### Exercise details
Pictures must be left out. Retype exactly the lines from the one containing "Instruction: Open 管理商品大类 from the sidebar" through the last line of the records below.
***** Record excerpts *****
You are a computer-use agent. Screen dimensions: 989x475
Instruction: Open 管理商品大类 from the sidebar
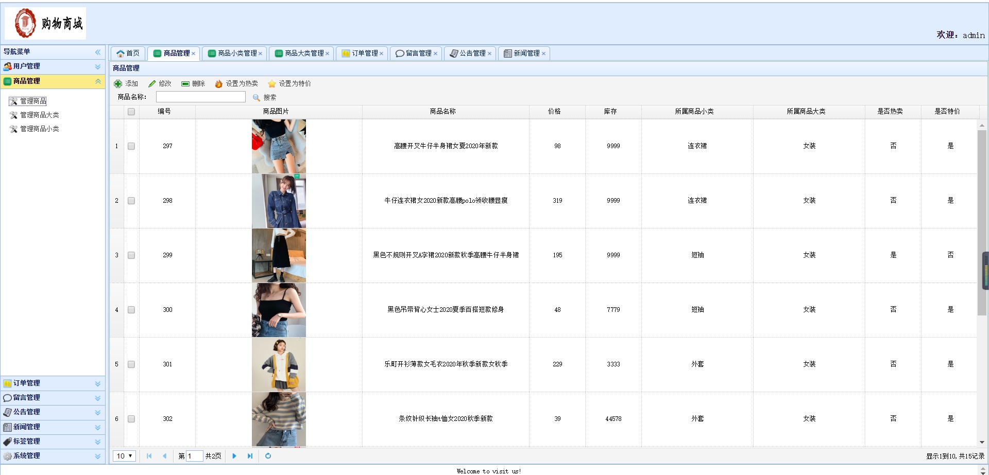pos(39,115)
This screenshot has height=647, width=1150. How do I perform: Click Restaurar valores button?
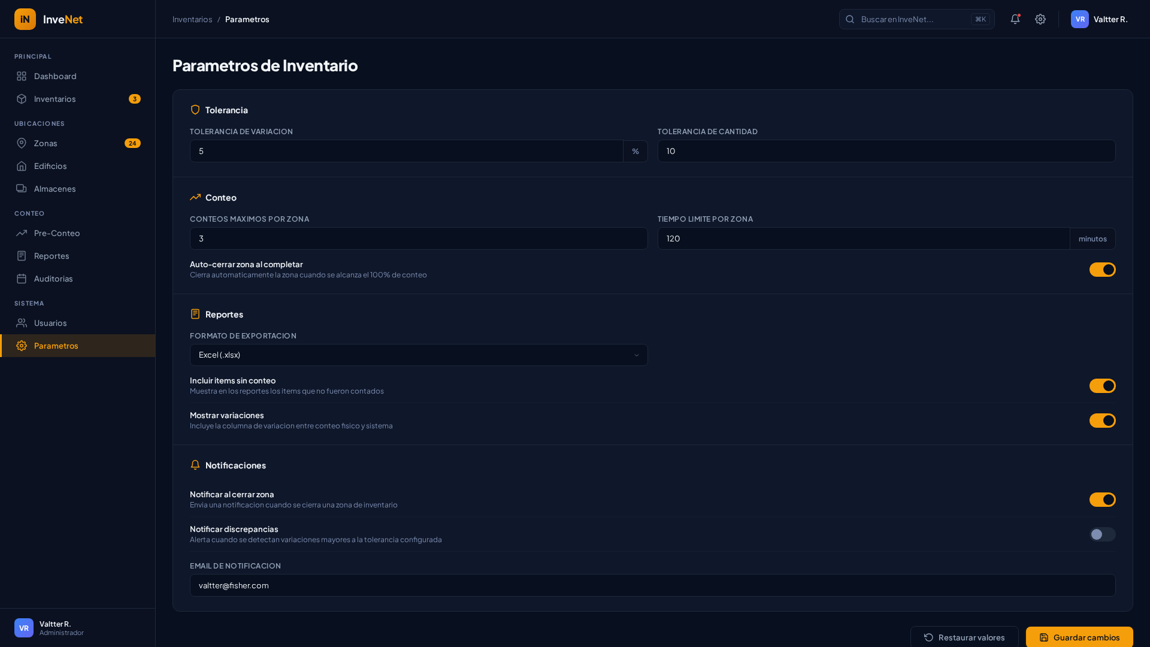coord(964,637)
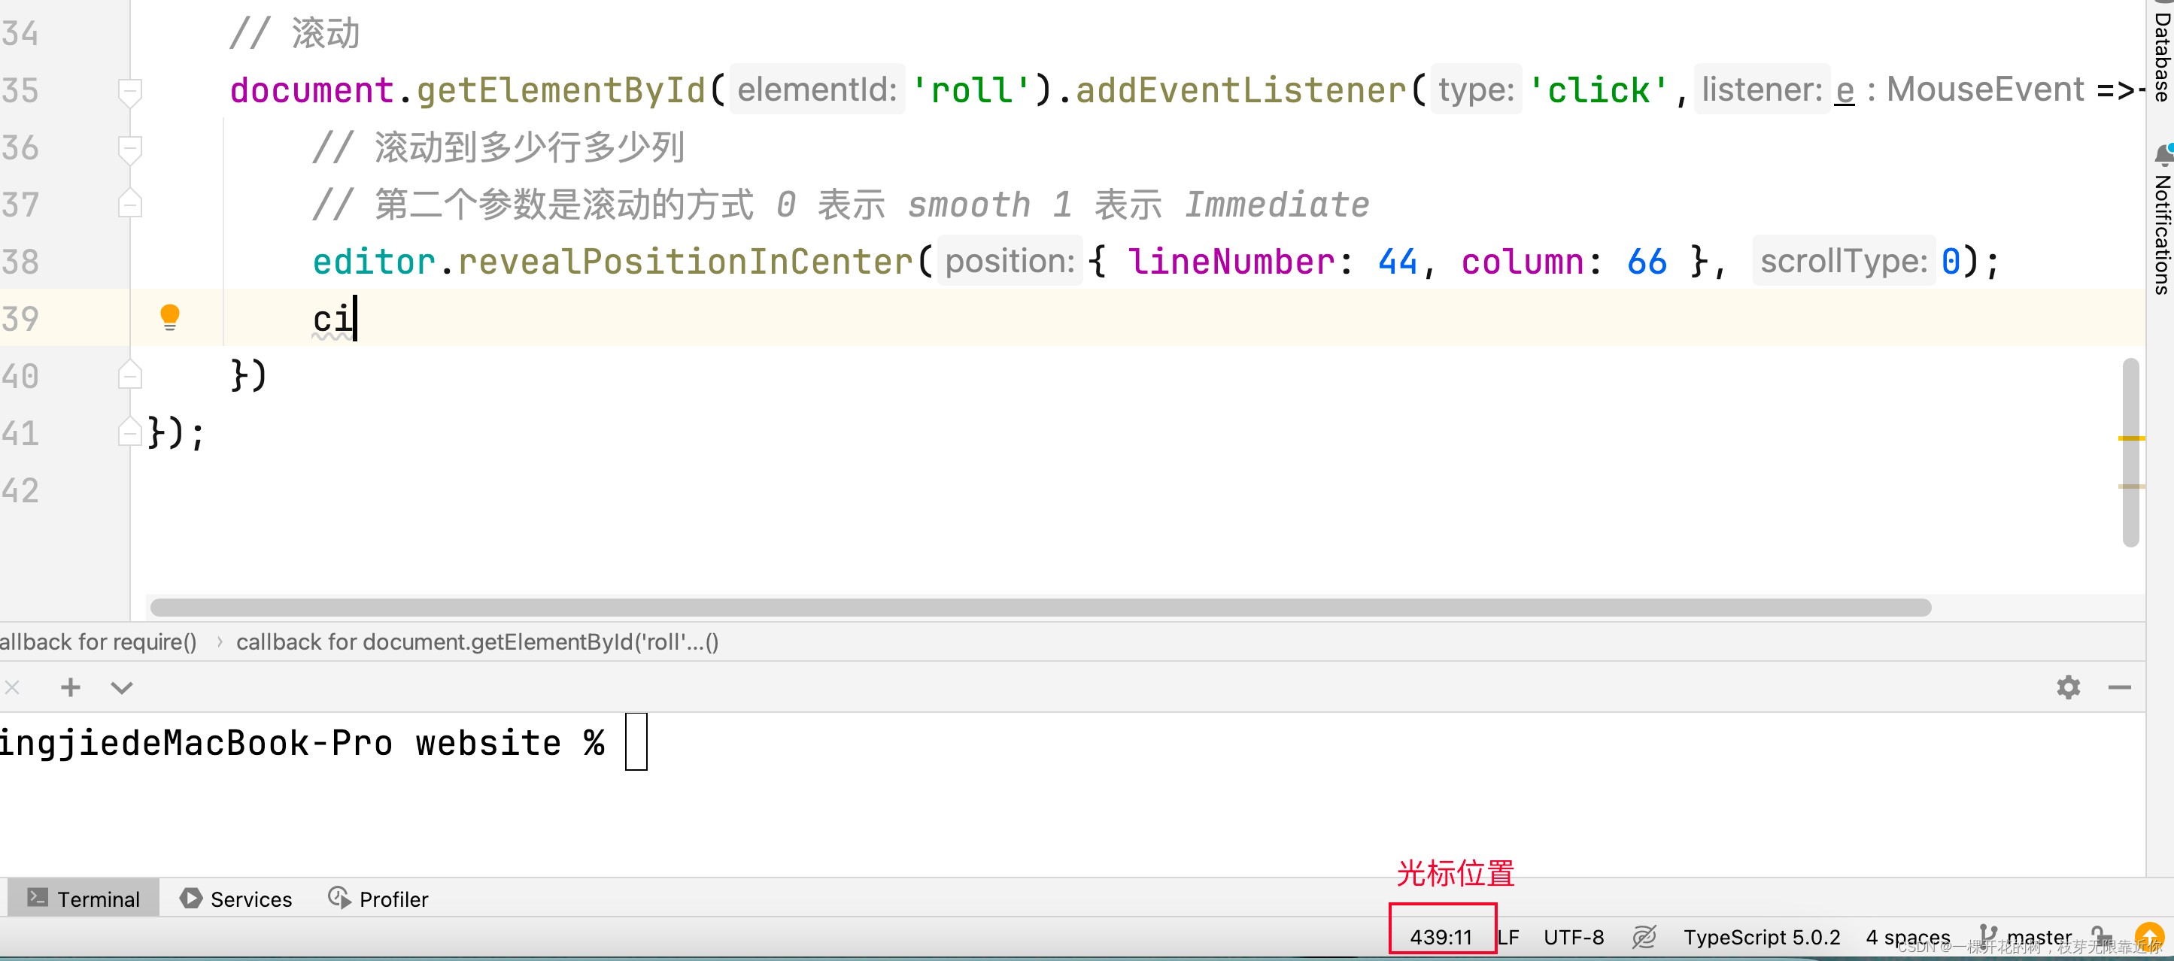Image resolution: width=2174 pixels, height=961 pixels.
Task: Open the LF line separator selector
Action: (1507, 937)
*****
### Written solution
Instruction: Open 管理商品大类 from the sidebar
pos(39,115)
This screenshot has height=647, width=1150. How do I perform: Click Restaurar valores button?
coord(964,637)
Image resolution: width=2174 pixels, height=961 pixels.
Task: Open the LF line separator selector
Action: (1507, 937)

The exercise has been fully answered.